Seit Beginn der Lehrerarbeitslosigkeit in der zweiten Hälfte der siebziger Jahre erwies es sich nicht mehr als nötig, dass sich die Einstellungsbehörden mit politischen Ablehnungsgründen blamierten: wurde jemand nicht akzeptiert, lag es eben einfach am Überangebot von Bewerbungen. Um 1980 herum wurde zunächst in den sozialdemokratisch regierten, dann in allen anderen Ländern (zuletzt 1991 in Bayern) die Regelanfrage wieder abgeschafft, "Bedarfsanfragen" aber bleiben bis heute möglich. In Niedersachsen gab es Anfang der achtziger Jahre noch ein paar besonders scharfe Berufsverbote: Einleitung von Entlassungsverfahren gegen Beamte auf Lebenszeit. 1995 befand der Europäische Menschenrechtsgerichtshof, dass die Lehrerin Dorothea Voigt, die in den vorangegangenen Instanzen vom Rechtsanwalt Gerhard Schröder vertreten wurde, in diesem Land wieder einzustellen sei. Als Annette Schavan in Baden-Württemberg ein Berufsverbot gegen den Antifaschisten Michael Csaszkóczy verhängen wollte, entschied 2007 ein Gericht in Karlsruhe für ihn.
Zu den Ursachen für den Rückzug der Berufsverbotspolitik in eine Art Latenzphase gehörte, dass diese der SPD deutlich geschadet hatten: neben der Befürwortung des Baus von Atomkraftwerken und dem von Helmut Schmidt vorbereiteten und dann mitgetragenen NATO-Beschluss zur Stationierung atomar bestückter Mittelstreckenraketen in Mitteleuropa 1979 trug sie dazu bei, dass der Rückhalt der sozialdemokratischen Partei unter der Massenschicht der Intelligenz erodierte und die Grünen aufstiegen. Als Willy Brandt schließlich - nicht mehr Kanzler, aber weiterhin SPD-Vorsitzender - eingestand, mit dem Beschluss von 1972 einen Fehler begangen zu haben, versuchte er den organisationspolitischen Schaden zu begrenzen, aber es war zu spät: die SPD verlor ihr parlamentarisches Monopol links von der Union.
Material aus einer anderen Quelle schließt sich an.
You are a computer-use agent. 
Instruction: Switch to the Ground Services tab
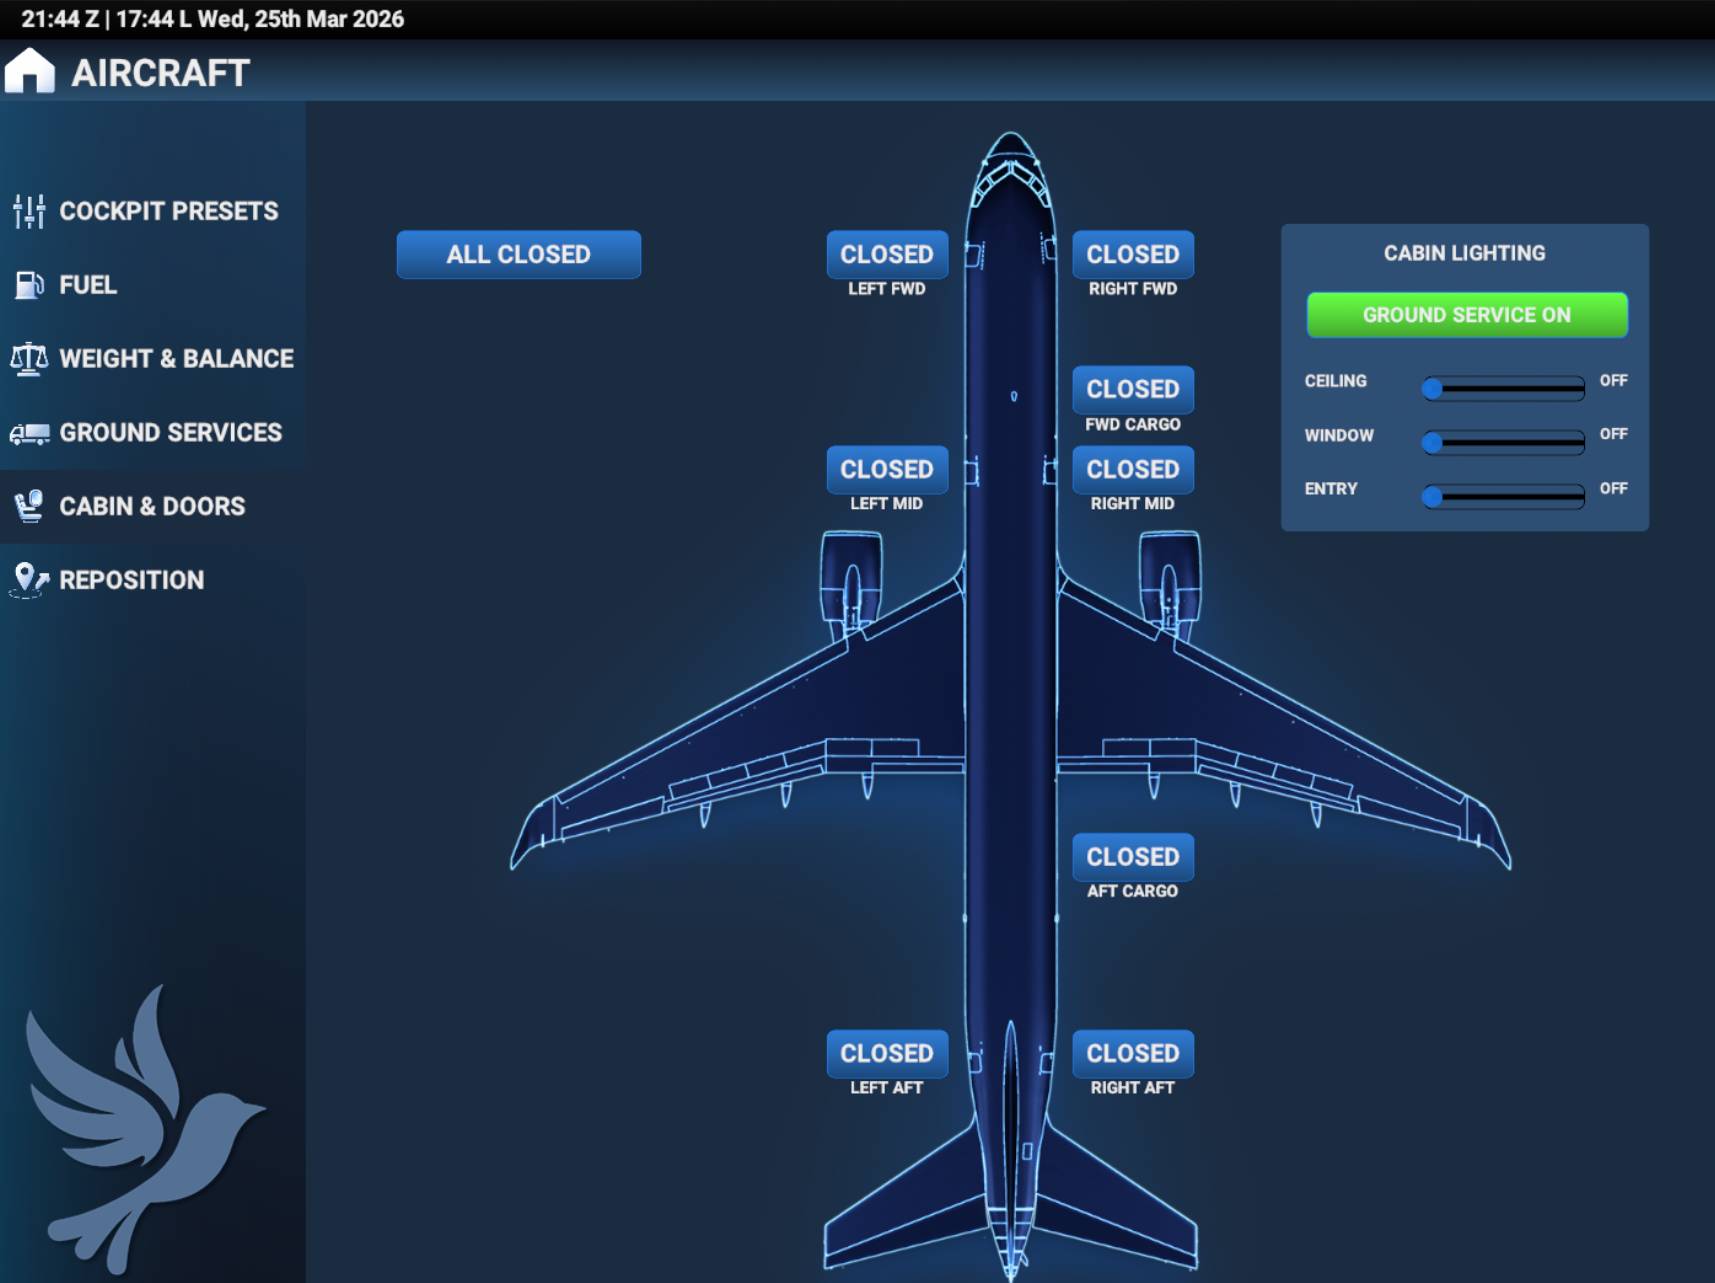(x=170, y=432)
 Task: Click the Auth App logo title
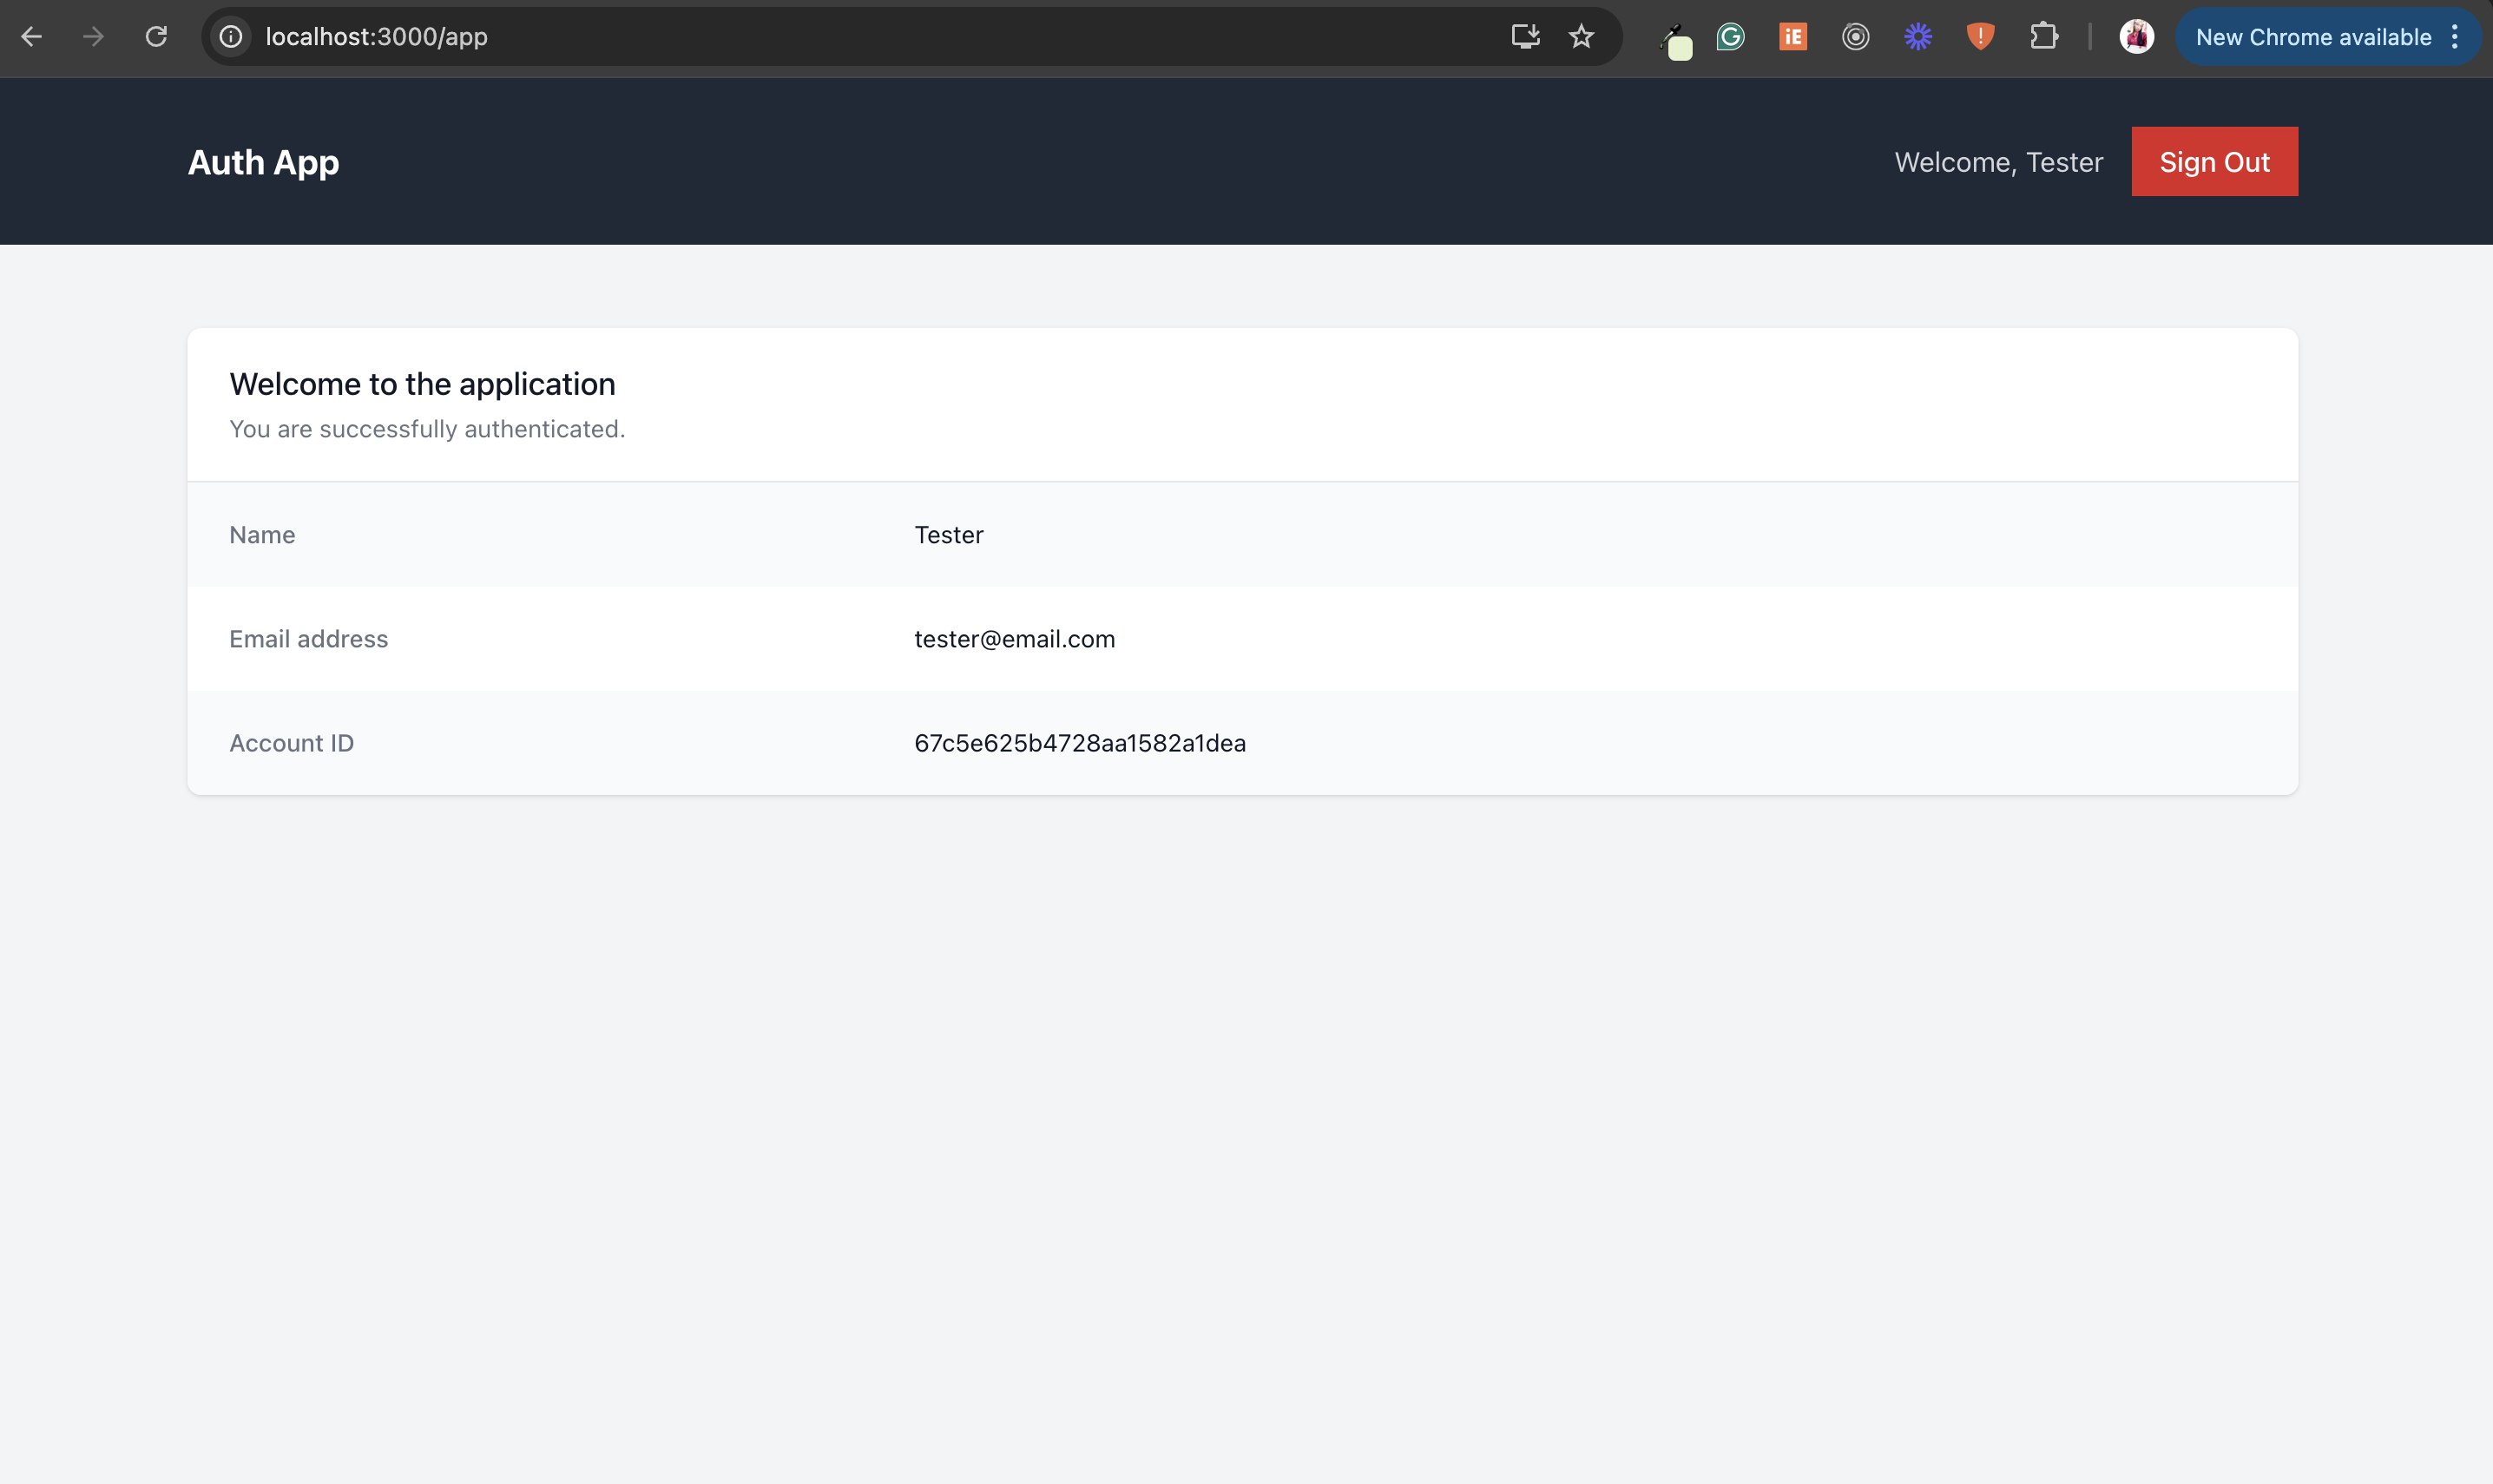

Mit dem Voigt-Urteil des Europäischen Menschenrechtsgerichtshofs und dem Erfolg Michael Csaszkóczys sind die Berufsverbote nicht auf Dauer unmöglich geworden. Als sie in Westdeutschland ihr Werk getan hatten - bis heute nachwirkende, durch die Arbeitsmarktlage immer wieder erneuerte Einschüchterung -, wurden sie ab 1990 in der ehemaligen DDR nachgeholt, und zwar in ganz anderer Quantität. Die Abwicklung der ostdeutschen Intelligenz war die breiteste deutsche Berufsverbotswelle seit dem Faschismus.
Die Praxis in Westdeutschland wies eine interessante innere Differenzierung auf. Es gab drei Maßnahme-Kategorien:
- Ablehnung von Bewerberinnen und Bewerbern,
- Entlassung aus dem Beamtenverhältnis auf Probe,
- Entlassung von Beamten auf Lebenszeit.
Nr. 1 und 2 trafen vor allem Intellektuelle, Nr. 3, der härteste Zugriff, aber in erster Linie Nichtakademiker: Postbeamte der untersten Besoldungsgruppe. So zeigt sich selbst unter den Betroffen eine wenn nicht klassen-, so doch schichtspezifische Selektion.
Anmerkung
(1) Braunthal, Gerard: Politische Loyalität und Öffentlicher Dienst. Der "Radikalenerlaß" von 1972 und die Folgen. Marburg 1992. S. 117.